As practitioners of innovation methodologies, we were asked our take on the piece. The writer, Jill Lepore, takes the innovation author, professor, guru, Clayton Christensen, to task. In short, the article is more of an abstruse diatribe on theory, rather than a study of the application of disruptive innovation. Ms. Lepore claims that aiming for disruption is ruining what is left of civilization, that we are creating better gadgets, but not a better planet or better quality of life.
The article is a dense, yet potent read. While she makes some good points with flair rare for academics, the basis of her argument sits on shaky ground. You must understand that disruption—revolutions, not evolutions (think Skype or Netflix as opposed to AT&T buying Direct TV, for example) are needed in more sectors of the world more than ever. But, Ms. Lepore is correct that if the outcome is merely a better gadget, then it may not be worth much outside the bank.

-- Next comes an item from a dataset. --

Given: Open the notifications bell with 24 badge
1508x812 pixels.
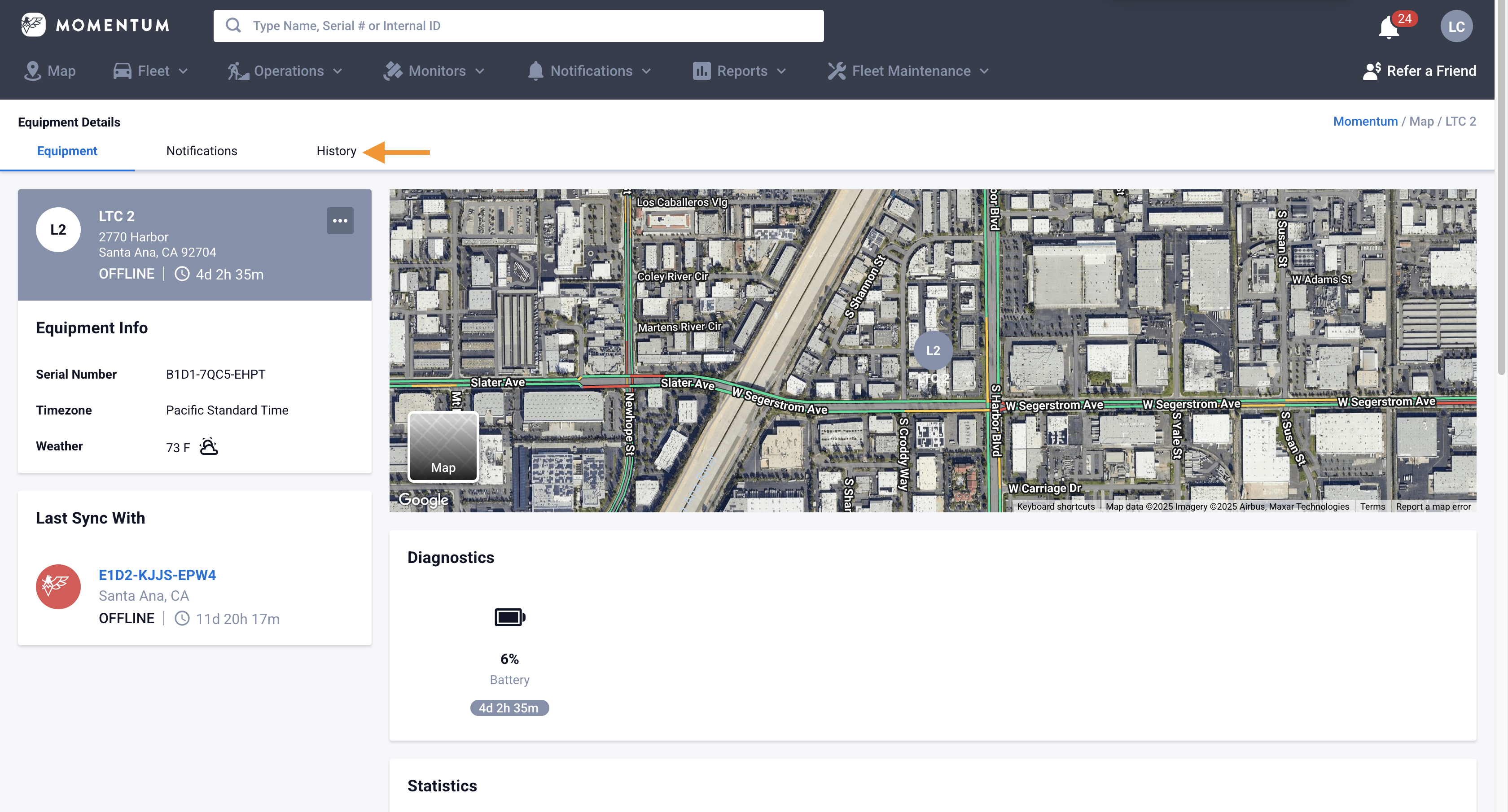Looking at the screenshot, I should click(1389, 27).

This is the hard part, denial. If you think the world is not in crisis, you may stop reading now. However, we live in an era of change when most of our major systems have shown life-threatening stress. Look at the national debt, climate change, mounting tensions in the Middle East. One glance shows that all of the major systems – the environment, the economy, the educational system, the healthcare system, our coal-based energy system – are in crisis. Only brave, radical solutions can redeem them. Only alternative disruptions can make the types of changes that point a way out of these vexing predicaments. So, even if the methods first birthed a new gadget, then disruptive innovations can now be used to save these systems, the planet, our species, other species—and improve our quality of life. But there is a problem …

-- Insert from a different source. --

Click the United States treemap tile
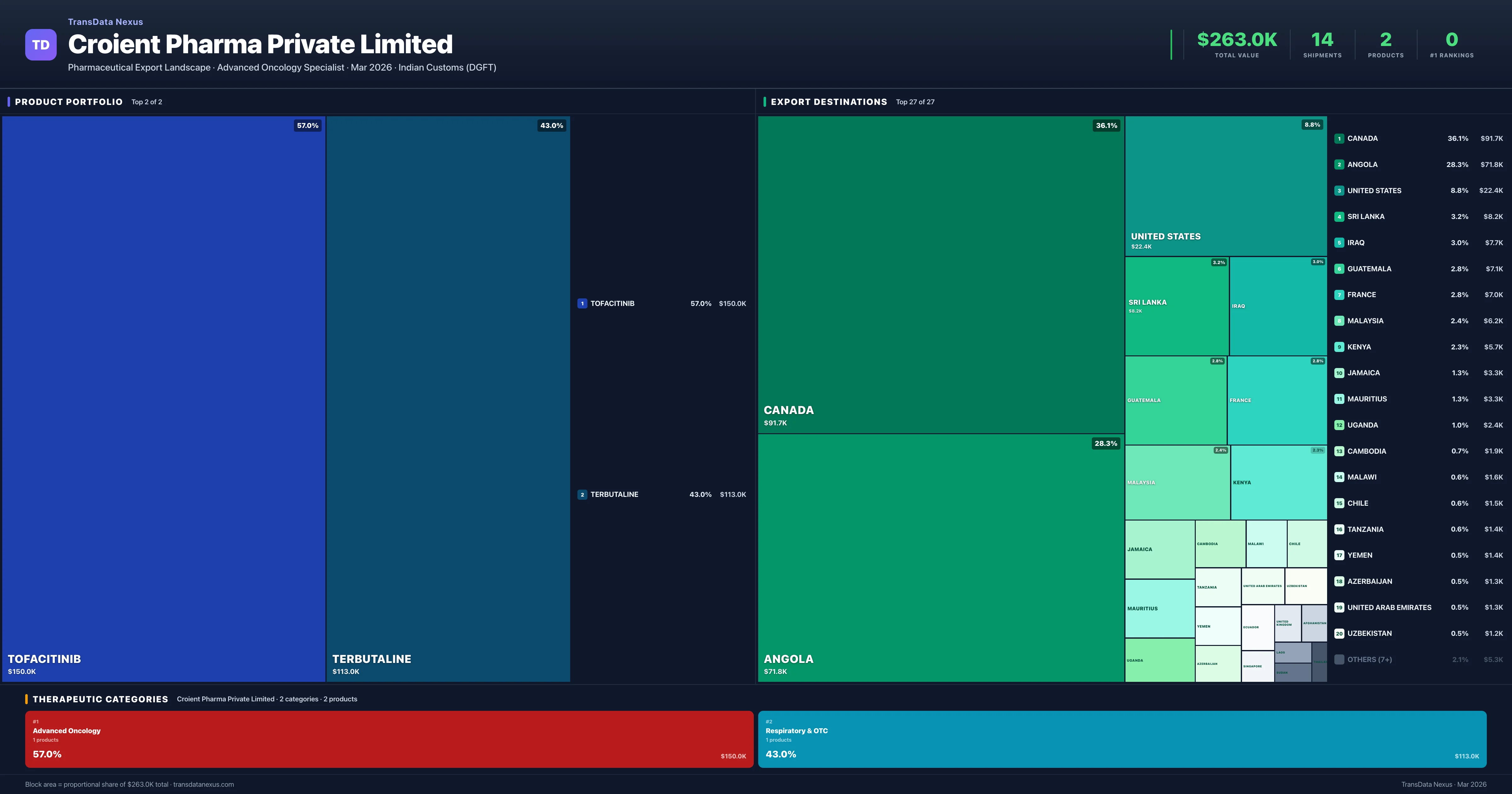Viewport: 1512px width, 794px height. pos(1226,186)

The stranglehold that the Industrial Revolution mindset has put on management has created an inflexible, linear choke on innovation. We use methods such as six sigma to wrest results out of a process, which does not allow for incremental (small) innovations to happen organically as part of the oral tradition of a culture. Therefore, businesses and organizations get stuck in a rigid rut and only a revolution can get them unstuck from this over-managed, overly rational way of doing things. We live in an era where our major systems are in crisis—and there is a distrust in human creativity to lead us out of these crises.

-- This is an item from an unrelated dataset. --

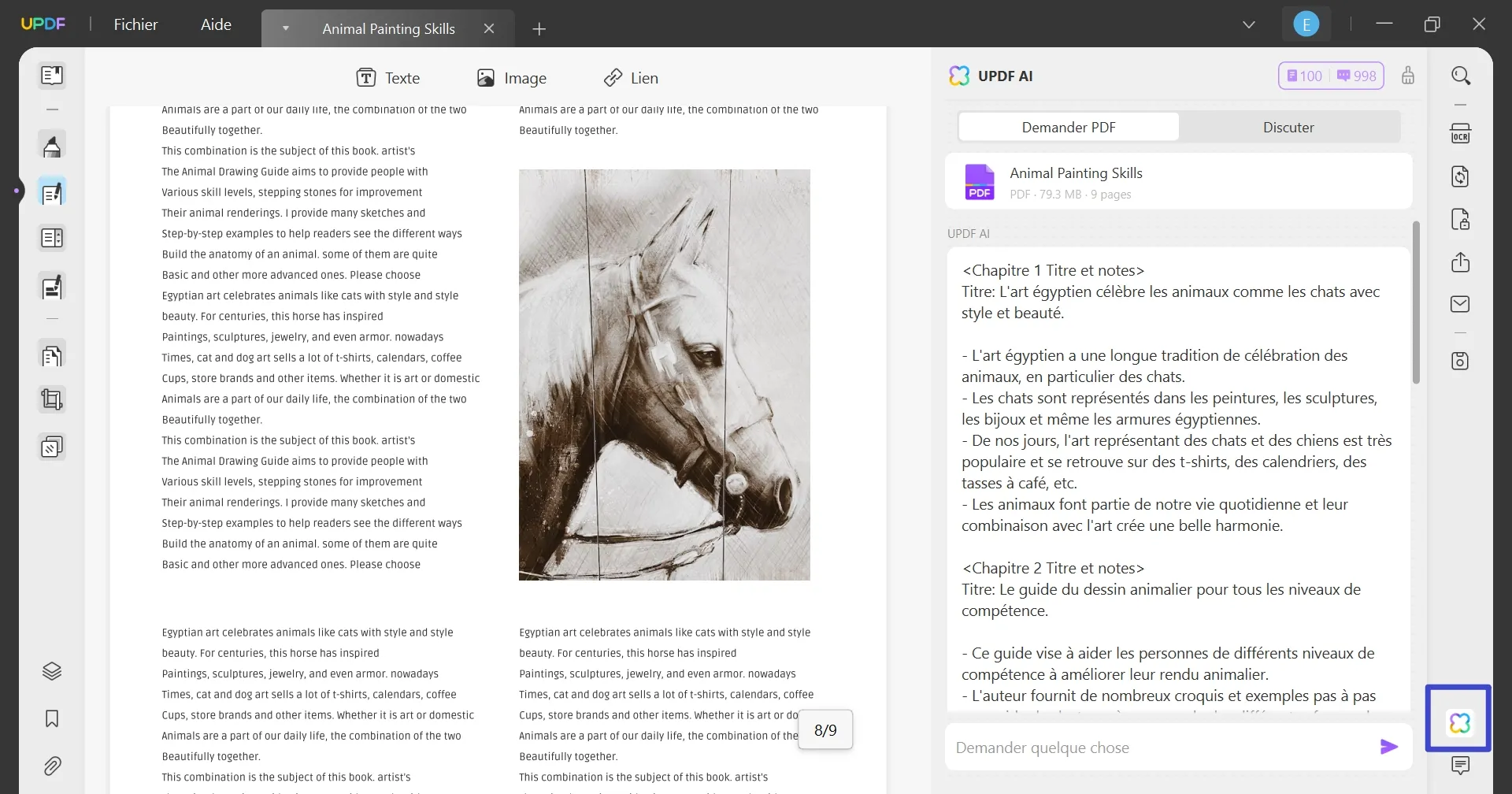Click the share icon in right sidebar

When orthodoxies and prejudices will not allow us to dynamically adapt, disruptions are a natural occurrence of a rebirth after a long period of stagnation. Because of the Industrial Era and its paradigm that has been taught in B-school and its shadow over work culture and culture at large, disruptions are the only way to improve the quality of life for the mass of humanity. There are many stories that Ms. Lepore could have quoted about disruptions in healthcare, in lending, in vertical tower farming to explore the positive side of this applied theory, but she was too busy stepping on Dr. Christensen’s mistakes to see the overall need for, and proof for the concept of, necessary disruptions in a world where we overly manage things into a state of paralysis.